I was feeding them wax worms and flies with the very occasional (gut loaded) mealworm. No crickets. Then, they all started dropping. The little nymphs first. They would refuse food, have a large abdomen, vomit foul smelling vomit, and end up dead the next day. It was so fast-moving. The nymphs died almost all at once. Of course, I immediately switched my feeder supply, but by then, it was too late. My bigger mantises started getting it. One of my b. mendica has it and is currently still alive, but there is a pulsing black liquid in-between the segments, vomit everywhere, refusal to eat, and really weird sticky, black poop. The lighter mantises I have turned black and died. I lost one of my wahlbergii, two of my orchids, five of my ghosts, one of my cat mantises, the b. mendica, so many little r. megaera nymphs... there was nothing I could do to stop it. When I looked in the enclosure, there would be the dead mantis at the bottom, black, lightish vomit smeared on the walls and this horrible vinegar-like smell. I would see the mantis alive one moment, and the next moment it would be dead. 

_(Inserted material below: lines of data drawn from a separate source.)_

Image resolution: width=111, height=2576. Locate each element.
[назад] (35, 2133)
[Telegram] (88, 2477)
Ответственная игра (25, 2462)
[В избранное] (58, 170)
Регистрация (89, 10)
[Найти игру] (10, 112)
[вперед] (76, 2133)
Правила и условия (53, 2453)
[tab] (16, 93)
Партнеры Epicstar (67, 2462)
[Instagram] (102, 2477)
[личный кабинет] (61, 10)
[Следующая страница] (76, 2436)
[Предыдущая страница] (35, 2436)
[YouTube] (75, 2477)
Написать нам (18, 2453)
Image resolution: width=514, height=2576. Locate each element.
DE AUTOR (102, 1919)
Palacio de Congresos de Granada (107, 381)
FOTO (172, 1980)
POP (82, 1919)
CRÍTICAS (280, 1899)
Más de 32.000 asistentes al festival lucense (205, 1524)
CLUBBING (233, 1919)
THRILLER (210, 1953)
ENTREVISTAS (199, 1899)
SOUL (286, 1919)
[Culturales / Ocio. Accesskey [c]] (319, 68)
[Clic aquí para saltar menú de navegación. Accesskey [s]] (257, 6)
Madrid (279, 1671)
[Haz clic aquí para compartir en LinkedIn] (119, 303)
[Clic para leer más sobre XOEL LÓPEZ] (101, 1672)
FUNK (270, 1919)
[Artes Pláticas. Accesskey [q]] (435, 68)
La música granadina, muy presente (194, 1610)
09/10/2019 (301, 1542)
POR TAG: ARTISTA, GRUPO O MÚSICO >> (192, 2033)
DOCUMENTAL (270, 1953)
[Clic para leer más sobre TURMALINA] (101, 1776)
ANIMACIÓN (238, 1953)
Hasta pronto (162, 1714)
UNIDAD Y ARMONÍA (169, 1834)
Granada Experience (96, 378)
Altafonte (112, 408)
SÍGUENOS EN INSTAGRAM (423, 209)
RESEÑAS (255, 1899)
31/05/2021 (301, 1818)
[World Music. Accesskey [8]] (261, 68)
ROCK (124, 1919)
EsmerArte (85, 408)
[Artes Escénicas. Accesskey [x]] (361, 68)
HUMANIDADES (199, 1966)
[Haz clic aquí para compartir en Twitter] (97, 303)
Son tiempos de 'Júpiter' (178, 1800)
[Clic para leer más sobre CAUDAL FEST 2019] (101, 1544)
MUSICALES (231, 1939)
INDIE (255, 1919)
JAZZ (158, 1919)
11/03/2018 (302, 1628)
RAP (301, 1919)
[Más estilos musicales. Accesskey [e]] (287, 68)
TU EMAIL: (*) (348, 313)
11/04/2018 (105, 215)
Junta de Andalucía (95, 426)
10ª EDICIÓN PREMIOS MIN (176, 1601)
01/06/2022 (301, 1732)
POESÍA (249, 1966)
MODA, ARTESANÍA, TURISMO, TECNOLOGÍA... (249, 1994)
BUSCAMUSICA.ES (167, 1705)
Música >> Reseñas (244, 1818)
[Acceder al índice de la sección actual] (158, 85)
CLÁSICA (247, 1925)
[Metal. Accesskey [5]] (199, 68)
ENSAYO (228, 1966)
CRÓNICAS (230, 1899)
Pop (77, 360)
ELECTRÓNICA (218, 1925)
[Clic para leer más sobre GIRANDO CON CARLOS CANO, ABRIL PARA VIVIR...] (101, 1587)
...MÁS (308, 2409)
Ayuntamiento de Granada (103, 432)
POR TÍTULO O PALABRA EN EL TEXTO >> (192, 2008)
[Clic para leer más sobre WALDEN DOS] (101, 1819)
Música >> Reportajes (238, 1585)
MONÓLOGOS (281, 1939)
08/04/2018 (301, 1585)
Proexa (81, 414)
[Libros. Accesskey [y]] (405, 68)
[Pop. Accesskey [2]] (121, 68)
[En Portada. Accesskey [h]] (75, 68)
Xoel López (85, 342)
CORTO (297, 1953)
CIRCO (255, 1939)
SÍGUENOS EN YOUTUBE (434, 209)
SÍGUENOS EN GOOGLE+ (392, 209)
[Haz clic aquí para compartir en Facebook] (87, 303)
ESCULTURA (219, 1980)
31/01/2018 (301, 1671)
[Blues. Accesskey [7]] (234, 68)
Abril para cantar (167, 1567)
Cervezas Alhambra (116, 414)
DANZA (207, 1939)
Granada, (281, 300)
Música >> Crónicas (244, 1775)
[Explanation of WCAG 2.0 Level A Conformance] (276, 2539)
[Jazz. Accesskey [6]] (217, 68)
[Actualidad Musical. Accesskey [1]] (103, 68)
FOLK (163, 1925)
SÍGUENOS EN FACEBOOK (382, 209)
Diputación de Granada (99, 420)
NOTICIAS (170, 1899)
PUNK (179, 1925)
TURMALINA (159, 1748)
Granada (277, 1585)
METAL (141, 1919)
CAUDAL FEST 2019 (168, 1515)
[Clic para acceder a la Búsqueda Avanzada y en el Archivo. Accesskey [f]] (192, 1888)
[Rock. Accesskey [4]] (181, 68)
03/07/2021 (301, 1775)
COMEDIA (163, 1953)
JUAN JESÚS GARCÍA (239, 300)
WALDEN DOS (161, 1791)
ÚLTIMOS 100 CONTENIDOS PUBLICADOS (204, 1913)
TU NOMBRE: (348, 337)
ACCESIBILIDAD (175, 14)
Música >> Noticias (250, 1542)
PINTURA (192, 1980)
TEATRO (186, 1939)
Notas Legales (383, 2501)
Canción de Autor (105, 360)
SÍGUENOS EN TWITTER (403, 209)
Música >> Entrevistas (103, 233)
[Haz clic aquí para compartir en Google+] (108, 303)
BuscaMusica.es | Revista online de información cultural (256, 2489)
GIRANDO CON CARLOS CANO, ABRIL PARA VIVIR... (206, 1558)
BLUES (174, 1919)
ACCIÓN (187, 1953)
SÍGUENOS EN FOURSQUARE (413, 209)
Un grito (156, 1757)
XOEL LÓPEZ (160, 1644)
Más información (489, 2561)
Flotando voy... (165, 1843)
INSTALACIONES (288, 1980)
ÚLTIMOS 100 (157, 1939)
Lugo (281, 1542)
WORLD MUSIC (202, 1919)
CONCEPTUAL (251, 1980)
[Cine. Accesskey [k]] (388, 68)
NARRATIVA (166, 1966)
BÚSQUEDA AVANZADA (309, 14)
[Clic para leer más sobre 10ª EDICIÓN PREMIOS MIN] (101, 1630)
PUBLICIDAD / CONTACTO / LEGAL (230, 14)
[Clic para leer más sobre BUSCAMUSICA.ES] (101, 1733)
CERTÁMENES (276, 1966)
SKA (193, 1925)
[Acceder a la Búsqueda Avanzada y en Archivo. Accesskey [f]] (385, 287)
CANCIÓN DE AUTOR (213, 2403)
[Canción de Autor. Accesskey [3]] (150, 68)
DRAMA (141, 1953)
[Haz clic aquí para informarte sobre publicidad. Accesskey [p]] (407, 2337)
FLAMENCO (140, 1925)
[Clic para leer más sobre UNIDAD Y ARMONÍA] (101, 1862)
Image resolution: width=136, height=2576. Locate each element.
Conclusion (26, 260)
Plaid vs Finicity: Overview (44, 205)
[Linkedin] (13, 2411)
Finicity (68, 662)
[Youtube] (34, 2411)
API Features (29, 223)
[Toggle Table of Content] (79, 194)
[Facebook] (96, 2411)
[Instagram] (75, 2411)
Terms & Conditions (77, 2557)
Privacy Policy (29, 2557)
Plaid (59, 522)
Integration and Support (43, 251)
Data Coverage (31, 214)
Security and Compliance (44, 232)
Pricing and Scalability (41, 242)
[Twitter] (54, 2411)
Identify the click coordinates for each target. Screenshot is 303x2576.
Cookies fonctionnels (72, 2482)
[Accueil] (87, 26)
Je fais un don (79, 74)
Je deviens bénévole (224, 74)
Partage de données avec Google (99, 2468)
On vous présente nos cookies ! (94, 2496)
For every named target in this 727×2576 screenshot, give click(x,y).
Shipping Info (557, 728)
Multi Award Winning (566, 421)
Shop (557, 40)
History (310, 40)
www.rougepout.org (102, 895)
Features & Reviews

For some reason my violins and p. medioconstructa don't seem to be affected so far. I'm hoping they won't be. It hasn't affected my tarantulas. 

Obviously, I'm quite shaken up over this. I really do care for my mantises and I felt so helpless and frustrated as I saw them all die. My favorite mantis died. RIP Molly.  

I noticed that some of the wax worms had black dots on them, but I thought that they were just wounds that had healed. I don't know about the flies, maybe it could have been them carrying harmful bacteria. I did try everything... feeding honey, spraying, putting under heat, even just doing nothing. Nothing helped. 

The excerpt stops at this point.